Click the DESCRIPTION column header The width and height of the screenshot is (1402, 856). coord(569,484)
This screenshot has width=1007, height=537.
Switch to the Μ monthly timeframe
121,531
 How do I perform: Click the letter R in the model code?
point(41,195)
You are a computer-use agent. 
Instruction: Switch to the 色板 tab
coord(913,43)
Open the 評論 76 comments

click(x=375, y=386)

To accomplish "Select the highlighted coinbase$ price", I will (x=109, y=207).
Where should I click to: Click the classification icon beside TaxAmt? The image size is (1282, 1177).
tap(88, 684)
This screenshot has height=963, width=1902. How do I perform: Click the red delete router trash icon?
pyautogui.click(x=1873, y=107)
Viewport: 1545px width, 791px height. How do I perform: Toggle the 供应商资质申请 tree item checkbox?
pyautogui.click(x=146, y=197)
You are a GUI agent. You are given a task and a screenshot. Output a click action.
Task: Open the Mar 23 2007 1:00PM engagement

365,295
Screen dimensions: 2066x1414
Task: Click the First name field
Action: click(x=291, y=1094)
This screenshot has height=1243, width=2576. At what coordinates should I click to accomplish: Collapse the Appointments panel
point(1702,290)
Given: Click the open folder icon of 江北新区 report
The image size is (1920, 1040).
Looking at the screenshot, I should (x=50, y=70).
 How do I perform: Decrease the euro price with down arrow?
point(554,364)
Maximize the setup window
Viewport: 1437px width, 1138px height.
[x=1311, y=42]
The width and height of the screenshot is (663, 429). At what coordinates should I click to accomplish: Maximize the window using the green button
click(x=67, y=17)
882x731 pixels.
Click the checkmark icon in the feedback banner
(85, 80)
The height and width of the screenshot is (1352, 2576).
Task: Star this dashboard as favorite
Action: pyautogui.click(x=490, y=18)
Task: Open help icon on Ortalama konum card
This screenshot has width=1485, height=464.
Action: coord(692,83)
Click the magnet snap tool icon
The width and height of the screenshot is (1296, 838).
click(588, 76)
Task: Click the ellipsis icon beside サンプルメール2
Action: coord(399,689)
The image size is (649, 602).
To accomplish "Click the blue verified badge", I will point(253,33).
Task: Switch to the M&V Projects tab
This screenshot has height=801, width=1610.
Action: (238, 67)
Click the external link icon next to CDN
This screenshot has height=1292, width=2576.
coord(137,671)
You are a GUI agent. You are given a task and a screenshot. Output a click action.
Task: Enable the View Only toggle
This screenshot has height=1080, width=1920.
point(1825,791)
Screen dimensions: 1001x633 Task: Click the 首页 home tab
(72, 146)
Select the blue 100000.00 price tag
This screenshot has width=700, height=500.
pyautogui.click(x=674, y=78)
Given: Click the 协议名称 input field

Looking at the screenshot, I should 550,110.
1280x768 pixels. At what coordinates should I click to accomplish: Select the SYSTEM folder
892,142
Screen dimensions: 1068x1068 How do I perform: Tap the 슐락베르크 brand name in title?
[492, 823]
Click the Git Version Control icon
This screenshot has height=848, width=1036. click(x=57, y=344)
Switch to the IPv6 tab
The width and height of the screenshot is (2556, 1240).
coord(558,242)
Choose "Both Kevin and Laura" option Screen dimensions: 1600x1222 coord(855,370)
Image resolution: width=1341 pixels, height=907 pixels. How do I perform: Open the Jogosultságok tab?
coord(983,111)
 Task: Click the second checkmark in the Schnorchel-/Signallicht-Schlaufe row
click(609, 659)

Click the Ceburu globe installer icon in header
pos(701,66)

§

• _TASK BRIEF_
Copy out all the records above, putting "How can I carry out" wherever "How do I perform" appears and keeping everything else the same.

• _WRITTEN RESPONSE_
Click the DESCRIPTION column header The width and height of the screenshot is (1402, 856). coord(569,484)
This screenshot has width=1007, height=537.
Switch to the Μ monthly timeframe
121,531
 How can I carry out: Click the letter R in the model code?
point(41,195)
You are a computer-use agent. 
Instruction: Switch to the 色板 tab
coord(913,43)
Open the 評論 76 comments

click(x=375, y=386)

To accomplish "Select the highlighted coinbase$ price", I will (x=109, y=207).
Where should I click to: Click the classification icon beside TaxAmt? The image size is (1282, 1177).
tap(88, 684)
This screenshot has height=963, width=1902. How can I carry out: Click the red delete router trash icon?
pyautogui.click(x=1873, y=107)
Viewport: 1545px width, 791px height. How can I carry out: Toggle the 供应商资质申请 tree item checkbox?
pyautogui.click(x=146, y=197)
You are a GUI agent. You are given a task and a screenshot. Output a click action.
Task: Open the Mar 23 2007 1:00PM engagement

365,295
Screen dimensions: 2066x1414
Task: Click the First name field
Action: click(x=291, y=1094)
This screenshot has height=1243, width=2576. At what coordinates should I click to accomplish: Collapse the Appointments panel
point(1702,290)
Given: Click the open folder icon of 江北新区 report
The image size is (1920, 1040).
Looking at the screenshot, I should (x=50, y=70).
 How can I carry out: Decrease the euro price with down arrow?
point(554,364)
Maximize the setup window
Viewport: 1437px width, 1138px height.
[x=1311, y=42]
The width and height of the screenshot is (663, 429). At what coordinates should I click to accomplish: Maximize the window using the green button
click(x=67, y=17)
882x731 pixels.
Click the checkmark icon in the feedback banner
(85, 80)
The height and width of the screenshot is (1352, 2576).
Task: Star this dashboard as favorite
Action: pyautogui.click(x=490, y=18)
Task: Open help icon on Ortalama konum card
This screenshot has width=1485, height=464.
Action: coord(692,83)
Click the magnet snap tool icon
The width and height of the screenshot is (1296, 838).
click(588, 76)
Task: Click the ellipsis icon beside サンプルメール2
Action: coord(399,689)
The image size is (649, 602).
To accomplish "Click the blue verified badge", I will point(253,33).
Task: Switch to the M&V Projects tab
This screenshot has height=801, width=1610.
Action: (238, 67)
Click the external link icon next to CDN
This screenshot has height=1292, width=2576.
coord(137,671)
You are a GUI agent. You are given a task and a screenshot. Output a click action.
Task: Enable the View Only toggle
This screenshot has height=1080, width=1920.
point(1825,791)
Screen dimensions: 1001x633 Task: Click the 首页 home tab
(72, 146)
Select the blue 100000.00 price tag
This screenshot has width=700, height=500.
pyautogui.click(x=674, y=78)
Given: Click the 协议名称 input field

Looking at the screenshot, I should 550,110.
1280x768 pixels. At what coordinates should I click to accomplish: Select the SYSTEM folder
892,142
Screen dimensions: 1068x1068 How can I carry out: Tap the 슐락베르크 brand name in title?
[492, 823]
Click the Git Version Control icon
This screenshot has height=848, width=1036. click(x=57, y=344)
Switch to the IPv6 tab
The width and height of the screenshot is (2556, 1240).
coord(558,242)
Choose "Both Kevin and Laura" option Screen dimensions: 1600x1222 coord(855,370)
Image resolution: width=1341 pixels, height=907 pixels. How can I carry out: Open the Jogosultságok tab?
coord(983,111)
 Task: Click the second checkmark in the Schnorchel-/Signallicht-Schlaufe row
click(609, 659)

Click the Ceburu globe installer icon in header
pos(701,66)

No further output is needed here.